Este artículo describe la errática política comunicacional del mandatario por la pandemia y va aún más atrás en el tiempo, para recordar el temprano final de la luna de miel de la población con AMLO.

Uno de los clásicos de la pandemia del COVID-19 es entrar a Twitter o Facebook y encontrarte con un video de López Obrador en una situación comprometida: puede estar besando niños, o lamentándose por no poder besarlos, o invitando a la gente a que continúe haciendo su vida normal. Tú entras a Internet y lo primero con lo que te topas es con la nueva ocurrencia de Andrés Manuel. Repitiendo su papel, una y otra vez, como si se tratara del gag de una mala comedia. Muchos de esos videos son editados o sacados de contexto, es cierto, pero su base no existiría si no fuera por la patológica urgencia que tiene el presidente por estar siempre en medio de la tormenta.

Andrés Manuel López Obrador, presidente de México, fue, durante muchos años, un tipo muy astuto que supo aprovechar la indignación que despertaban los desastrosos gobiernos del PRI y del PAN para establecerse como un adversario firme. Al PRI, entre otros muchos males, se le puede responsabilizar por implantar la corrupción en el ADN del sistema mexicano y al PAN por iniciar primero, y perder después, una sangrienta guerra contra el narcotráfico. Casi nada. Frente al nivel de estos rivales no fue muy complicado para López Obrador presentarse como un gran opositor.

Perdió dos elecciones presidenciales de manera consecutiva: en 2006 contra Felipe Calderón, quien lo venció por un margen apenas de medio punto porcentual, y en 2012 contra Peña Nieto, en el ¿último? coletazo que pudo dar el agonizante dinosaurio priísta. Las dos derrotas, paradójicamente, sirvieron a Andrés Manuel para continuar posicionándose como la única tabla de salvación del país.

Las administraciones, tanto de Calderón como de Peña Nieto, resultaron desastrosas y dejaron la mesa servida para que en el 2018, de rebote y casi sin querer, López Obrador se convirtiera en el primer presidente de izquierda en la historia de México. Aunque habría que mencionar que la idea que Andrés Manuel tiene del concepto de izquierda es muy discutible.

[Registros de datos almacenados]
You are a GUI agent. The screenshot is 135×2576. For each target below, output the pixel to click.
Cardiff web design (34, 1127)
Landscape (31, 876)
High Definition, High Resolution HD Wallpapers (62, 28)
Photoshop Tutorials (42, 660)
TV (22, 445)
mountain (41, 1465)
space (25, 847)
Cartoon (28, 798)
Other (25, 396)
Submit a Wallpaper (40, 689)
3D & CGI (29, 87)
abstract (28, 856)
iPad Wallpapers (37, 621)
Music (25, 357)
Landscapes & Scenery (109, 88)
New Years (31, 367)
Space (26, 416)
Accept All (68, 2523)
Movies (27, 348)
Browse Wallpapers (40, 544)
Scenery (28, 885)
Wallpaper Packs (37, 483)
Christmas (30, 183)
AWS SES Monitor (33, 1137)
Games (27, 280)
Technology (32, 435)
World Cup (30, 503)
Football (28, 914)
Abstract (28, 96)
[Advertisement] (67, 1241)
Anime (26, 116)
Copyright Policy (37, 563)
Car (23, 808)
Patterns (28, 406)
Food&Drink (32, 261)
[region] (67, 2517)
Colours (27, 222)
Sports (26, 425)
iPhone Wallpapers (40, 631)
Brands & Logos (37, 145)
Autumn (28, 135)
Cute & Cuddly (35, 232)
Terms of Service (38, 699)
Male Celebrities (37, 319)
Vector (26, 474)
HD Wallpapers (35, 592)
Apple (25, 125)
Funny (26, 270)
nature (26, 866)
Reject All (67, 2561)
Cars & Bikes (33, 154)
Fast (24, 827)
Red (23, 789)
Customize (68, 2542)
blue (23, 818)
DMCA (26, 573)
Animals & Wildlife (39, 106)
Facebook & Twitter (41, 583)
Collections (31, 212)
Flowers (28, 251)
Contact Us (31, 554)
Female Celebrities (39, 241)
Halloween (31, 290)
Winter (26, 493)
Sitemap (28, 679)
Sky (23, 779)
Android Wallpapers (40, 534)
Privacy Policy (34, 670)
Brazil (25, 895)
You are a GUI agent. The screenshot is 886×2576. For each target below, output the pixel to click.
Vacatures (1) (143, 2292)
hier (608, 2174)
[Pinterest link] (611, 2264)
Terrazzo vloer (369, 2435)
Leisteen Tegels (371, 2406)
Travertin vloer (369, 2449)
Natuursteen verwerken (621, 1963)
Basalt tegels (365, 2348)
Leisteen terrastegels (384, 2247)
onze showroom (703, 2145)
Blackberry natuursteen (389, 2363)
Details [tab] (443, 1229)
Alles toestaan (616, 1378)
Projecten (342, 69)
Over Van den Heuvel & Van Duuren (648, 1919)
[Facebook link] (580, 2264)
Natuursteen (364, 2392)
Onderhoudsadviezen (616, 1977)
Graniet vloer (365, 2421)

## Qué hacer:
1. En el texto sobre López Obrador, ¿quién lo venció en la elección presidencial de 2006?
2. Por favor, copia del texto sobre López Obrador el tramo que va desde "Este artículo describe" hasta "población con AMLO.".

## Resultados en orden:
1. Felipe Calderón.

2.
Este artículo describe la errática política comunicacional del mandatario por la pandemia y va aún más atrás en el tiempo, para recordar el temprano final de la luna de miel de la población con AMLO.